Some choose family over work, others have supportive spouses that make juggling family and work possible, while others set up their own practice so they can work to suit their needs.

Rosemary Waldron-Hartfield, on the other hand, is working with the system from the inside.

Two years ago Ms Waldron-Hartfield was given the opportunity to create and manage the Perth office of a national firm, Sparke Helmore.

The Perth office now has 20 staff and is one of the fastest growing in Western Australia, according to Ms Waldron-Hartfield, who has a clear passion for management.

“Being a good lawyer is exciting, but being a good manager and making people’s working lives easier is also really great,” she said.

“The skills to be a good lawyer are very technical, and the skills to be a good manager are very different.

“The primary objective of most businesses is to make money, and in all businesses where women are in management roles, the profits are better.

“I have found it very intellectually and personally satisfying to be in management.”

Ms Waldron-Hartfield estimates that she spends half her time managing the firm and is clear on where she wants the firm to go in the future.

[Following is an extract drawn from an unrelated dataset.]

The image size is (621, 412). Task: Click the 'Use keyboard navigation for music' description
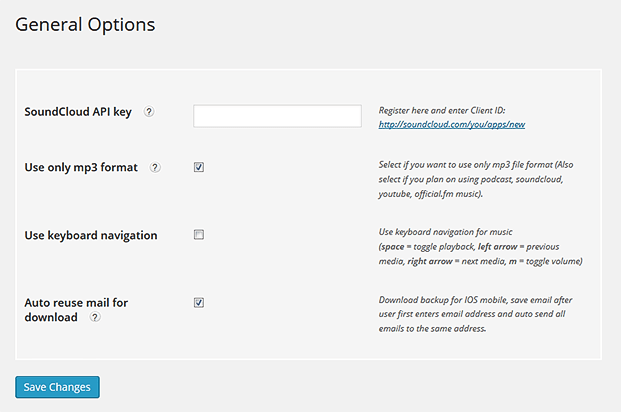coord(446,231)
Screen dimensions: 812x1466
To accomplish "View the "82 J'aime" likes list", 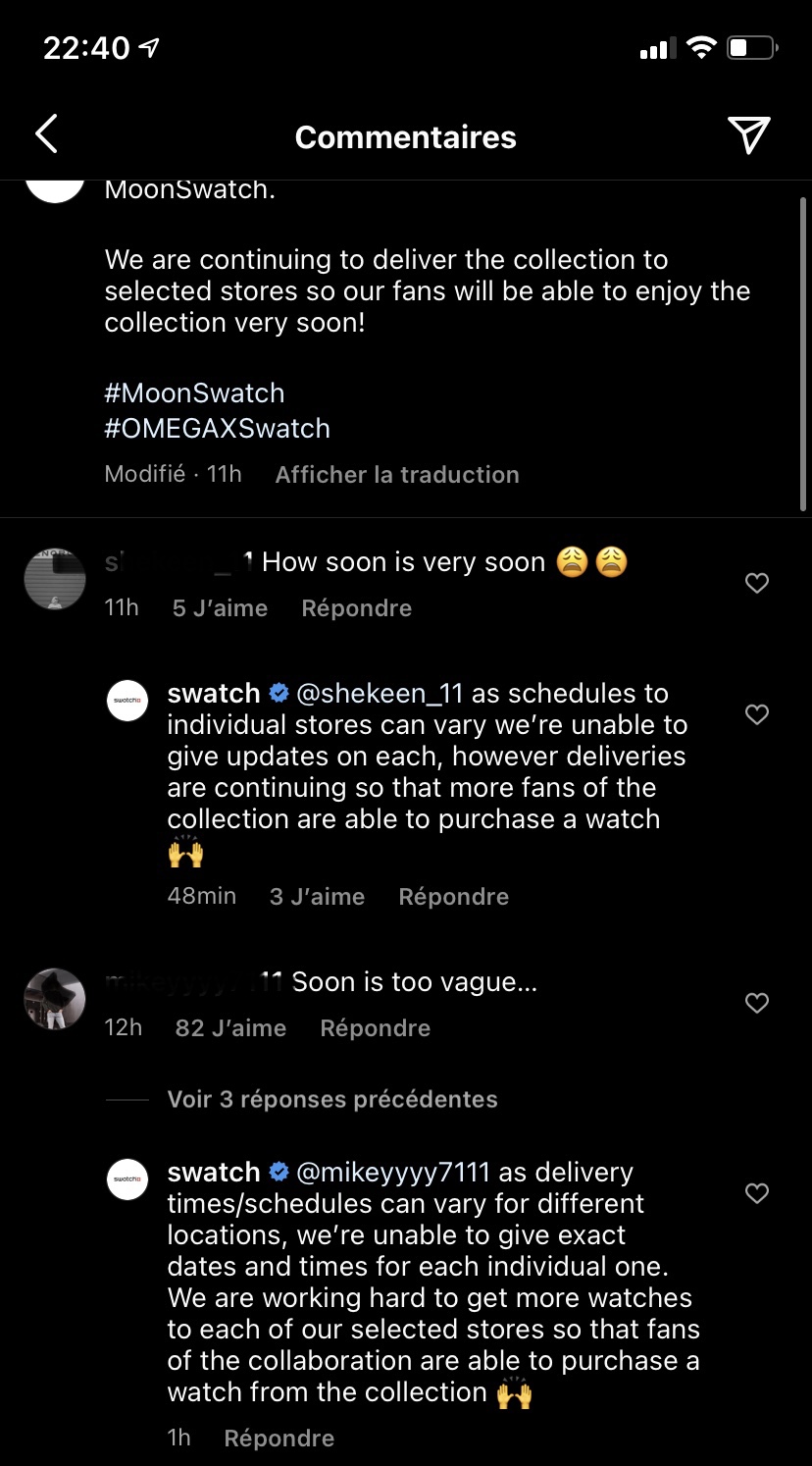I will (230, 1028).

“Nationally we have 630 people in the firm and I want to at least double the size of the Perth office within the next five years to become a medium-size firm,” she said.

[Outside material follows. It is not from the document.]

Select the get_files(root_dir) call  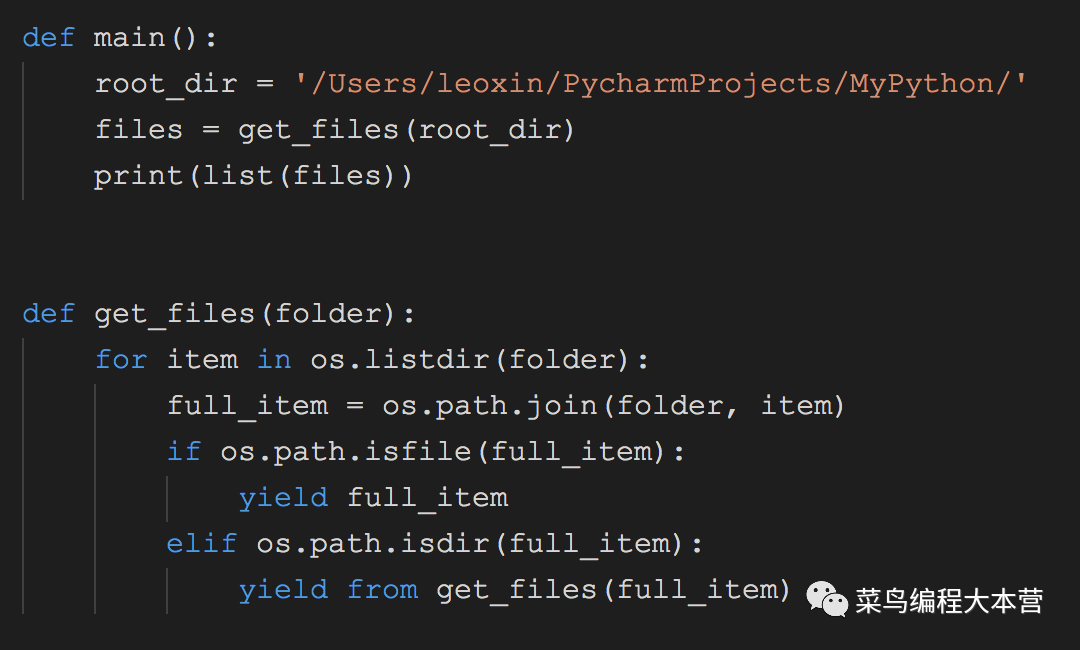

Ms Waldron-Hartfield started her studies at UWA, and completed them in Adelaide in 1981, where she practised for 16 years before returning to Perth.

While in Adelaide she started a firm with two other women, who have gone on to be the managing partners of the Sydney and Adelaide Sparke Helmore offices.

“We didn’t intend it to be an all-female firm, it just happened that way, and we created quite a stir,” Ms Waldron-Hartfield said.

While she said Sparke Helmore was a dynamic firm with a good percentage of female partners, she acknowledged that the retention rate of lawyers was a major problem for the profession.

“It is incredibly expensive to have someone leave the workplace, and if you can’t encourage them to come back, you have lost a valuable resource,” Ms Waldron-Hartfield said.

“This particularly applies to women who go on maternity leave.

“When law firms have a true business focus, women will be well looked after and promoted because it will ultimately improve the bottom line.”

Having made the deliberate choice not to have children, Ms Waldron-Hartfield believes that women can “almost” have the package of a good career and family.

“Women with children expect so much of themselves – they expect to be perfect mothers, wives and lawyers – but they ultimately pay a price somewhere, usually with themselves and their own time,” she said.

“The way the profession is going, we will see a lot more men wanting to work part time, or working from home too.

“You just have to make the workplace adaptable if you want to retain staff.”

While Ms Waldron-Hartfield knew a number of women who had been both openly and subtly discriminated against during their careers, her own experiences had largely been positive.

She said there had been major changes in the profession since her student days, remembering particularly a speech by Sir Garfield Barwick in his capacity as chief justice of the High Court.

“He was rather discouraging about women in the profession, which made me really think about my career,” Ms Waldron-Hartfield said.

“I think there has been a really big change in the profession since that time, though.

“There are just so many successful, talented women, and they don’t go out of their way to self promote at all – I think men are far more skilled at that.”